Hace exactamente 11 años, di una charla sobre la
vocación de los cristianos en la vida pública estadounidense. Di esa charla por
invitación de la Universidad Bautista de Houston. Yo era un obispo católico,
hablé en una universidad bautista, en el corazón evangélico de Estados Unidos,
y fui recibido con más calidez, amabilidad y apoyo fraterno del que podría
recibir hoy de bastantes personas e incluso algunas universidades que se
consideran “católicas”.
La lección para nosotros hoy es simple. Las
cuestiones que aún nos dividen como cristianos, desde cuestiones de doctrina
hasta la naturaleza y organización de la Iglesia misma, son importantes. No
podemos empapelarlos o fingir que están lejos. Necesitamos respetarlas.

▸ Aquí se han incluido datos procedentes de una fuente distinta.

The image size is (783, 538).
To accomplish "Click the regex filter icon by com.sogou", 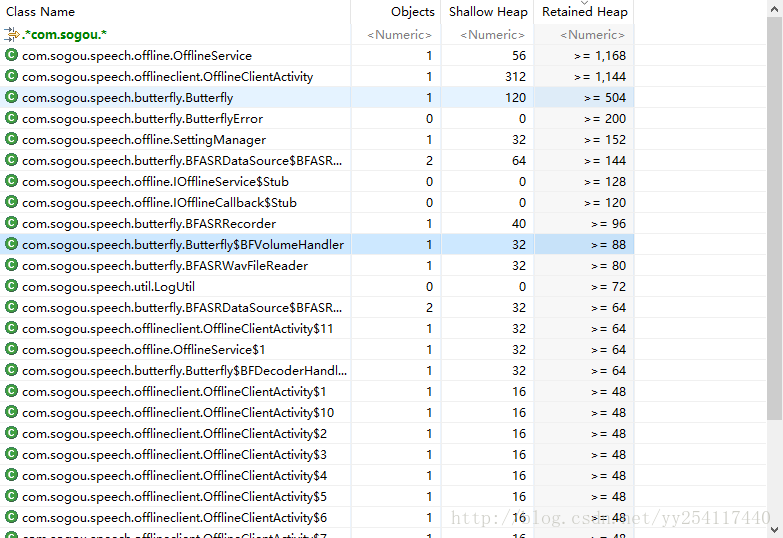I will tap(12, 35).
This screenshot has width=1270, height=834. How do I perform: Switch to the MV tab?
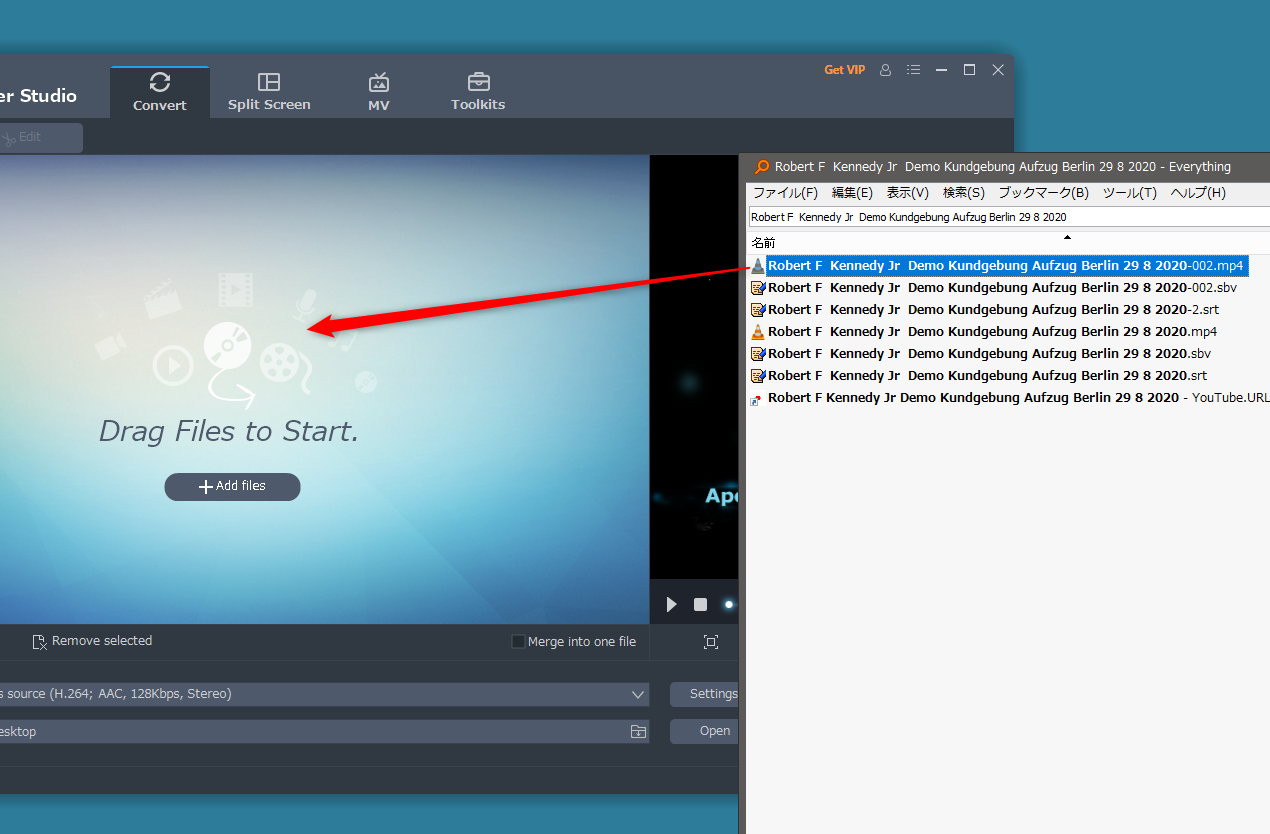pyautogui.click(x=378, y=92)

Obviamente soy un obispo católico y creo en consecuencia. Pero ahora vivimos en
un mundo donde, de muchas formas prácticas que involucran el matrimonio, la
familia, la sexualidad humana y el propósito, así como la libertad religiosa,
lo que compartimos como cristianos fieles es más urgente que lo que no
compartimos. Si nos referimos a lo que decimos cuando nos llamamos
«cristianos», al menos podemos ser obedientes al mandamiento de Cristo de
amarnos los unos a los otros y encontrar formas de trabajar juntos para servir
al evangelio.
La obra de renovar el alma del mundo es de Dios,
pero su instrumento es la Iglesia. Y la obra de renovar la Iglesia también es
de Dios, pero él la realiza a través de nosotros. La Iglesia,
independientemente de cómo la conciban y experimenten nuestras diversas
tradiciones, es tan pura y fuerte como la fe, el celo, el coraje y la fidelidad
de su pueblo. Necesitamos recordar quiénes somos como pueblo y por qué estamos
aquí, y luego adaptar nuestras vidas a la tarea.